【紙コミックス①巻11/8発売②巻12/6発売✨】鬼畜御曹司の甘く淫らな執愛
あれから一時間ほどたった頃だろうか……。
豪華な料理も食べ終え、今は食後のデザートに舌鼓を打っている。
相変わらず、だだっ広い大広間には、上機嫌な虎太郎さんの朗らかな声が木霊していて。
虎太郎さんに寄り添うようにして、要さんと隼とが相づちを打っている。
それを少し離れたところから、雅さんと麗子さんが優雅に紅茶の入ったカップを傾けつつ見守っていて。
その傍らには、美菜さんと私が隣り合って座っている。
隼と正式に婚約するといっても、まだ家族というわけでもないのに、皆さん、家族同然に優しく接してくださったお陰で、終始疎外感を感じることもなかったし。
緊張感はあれど、それも時間を経るごとに徐々に和らいで、楽しい時間を過ごすことができていた。

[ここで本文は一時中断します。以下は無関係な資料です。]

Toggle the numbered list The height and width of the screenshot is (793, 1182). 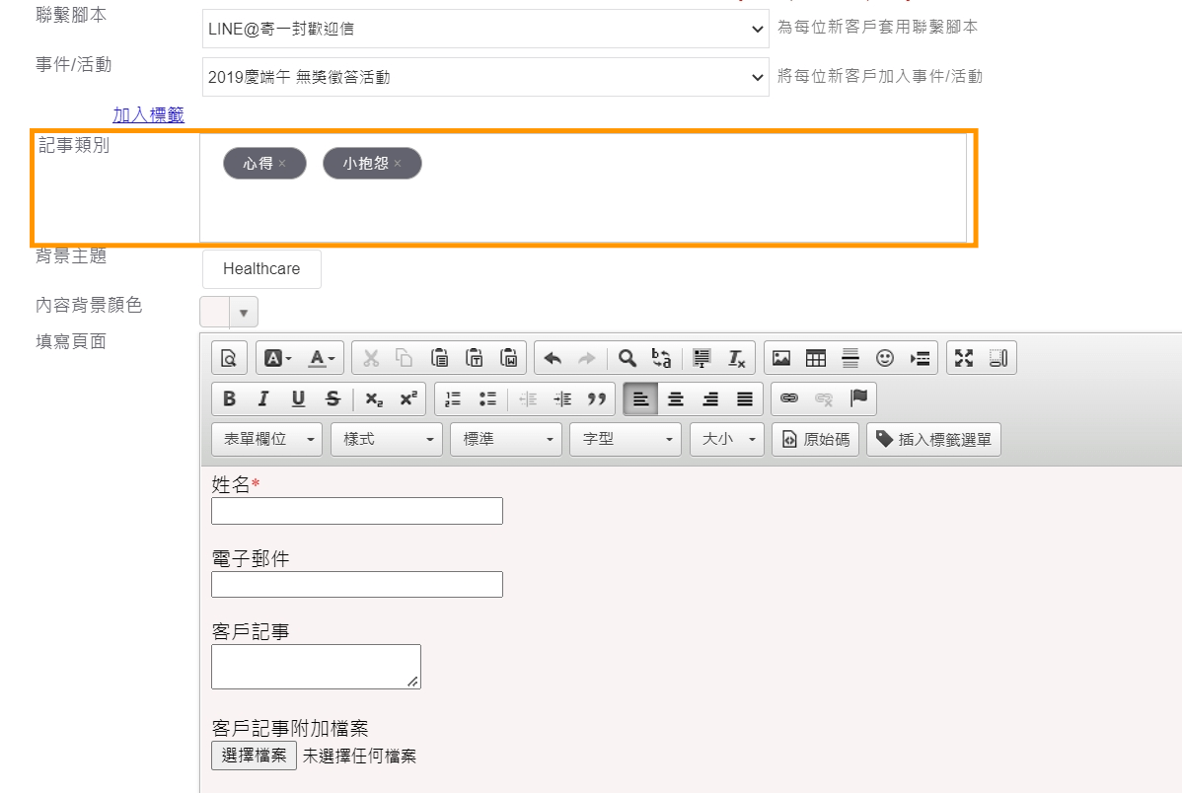click(453, 398)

美菜さんから聞いたことが、少々気にはなりながらも……
家族なんだし、そういうことを何かの拍子に零すこともあるかもしれない。
さっき、美菜さんが何気なく零した時のように。
そう、自分なりに解釈できたので、あれからは、特に気にすることなく過ごすことができていた。

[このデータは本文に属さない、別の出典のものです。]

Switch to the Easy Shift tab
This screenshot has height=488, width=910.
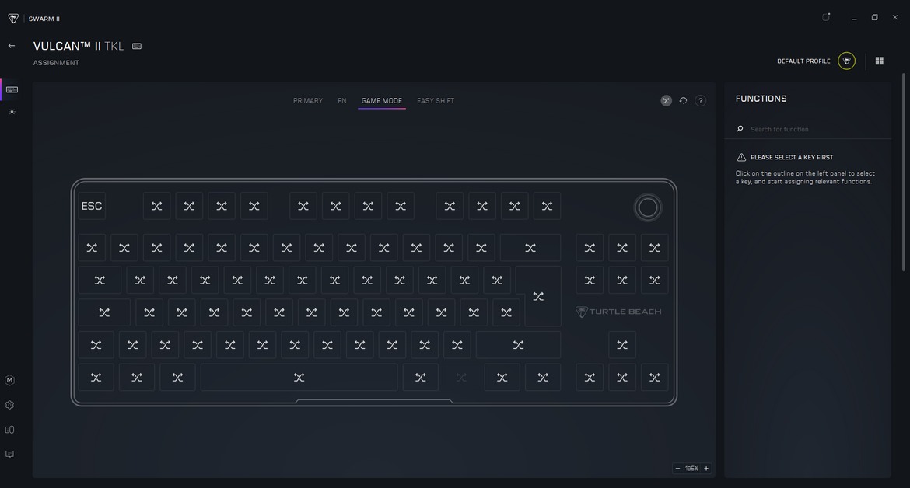pyautogui.click(x=436, y=101)
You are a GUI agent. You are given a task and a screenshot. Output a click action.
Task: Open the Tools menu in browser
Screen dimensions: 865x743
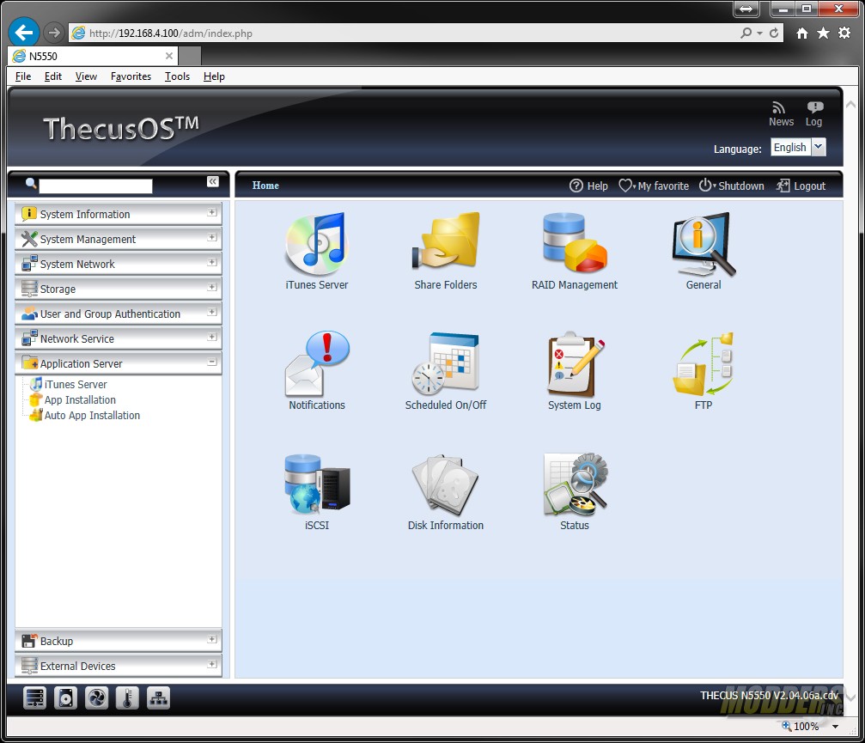pyautogui.click(x=177, y=76)
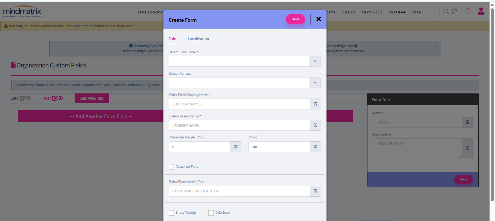The width and height of the screenshot is (495, 221).
Task: Save the Create Form dialog
Action: pos(295,19)
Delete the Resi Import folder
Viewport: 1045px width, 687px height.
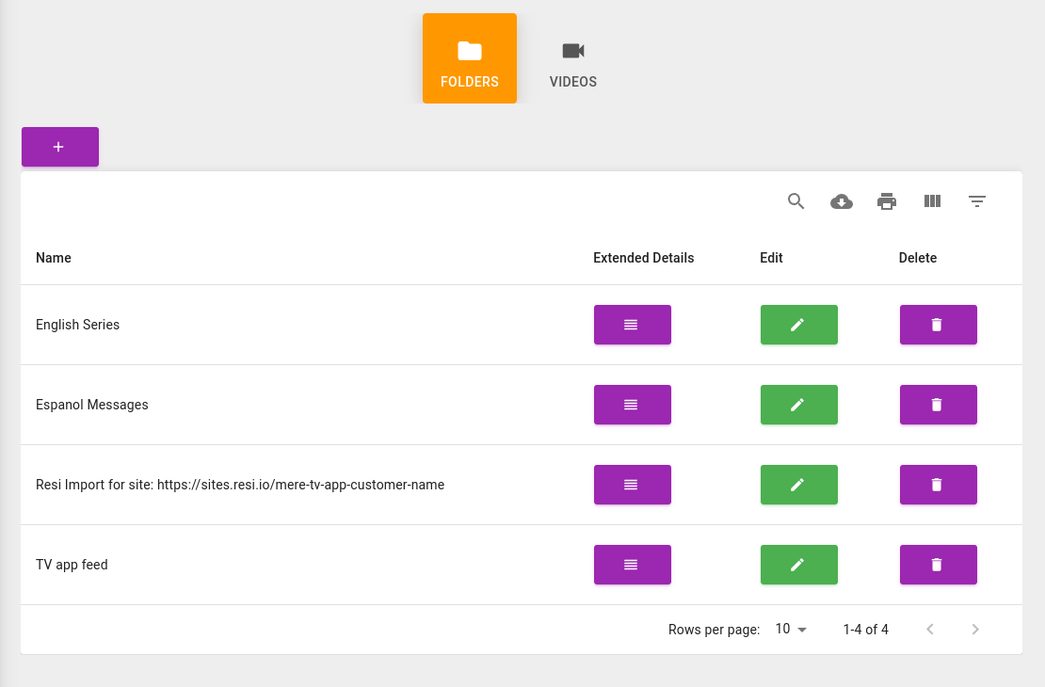(938, 485)
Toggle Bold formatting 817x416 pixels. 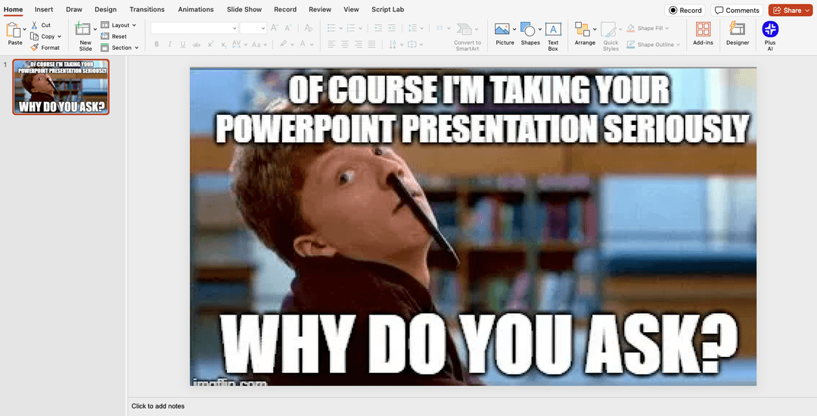point(157,45)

そんな時だった。隣に座っていた美菜さんがおもむろに腰をゆっくり浮かせたのは。
そのことに気づいたらしい雅さんが心配して声をかけたところ。
「美菜さん、大丈夫?」
「はい、ちょっとお手洗いに」
どうやらお手洗いのようで。
来月の七月が出産予定だという美菜さんのお腹は、かなり大きくせり出していて、立ち上がるのも大変そうに見える。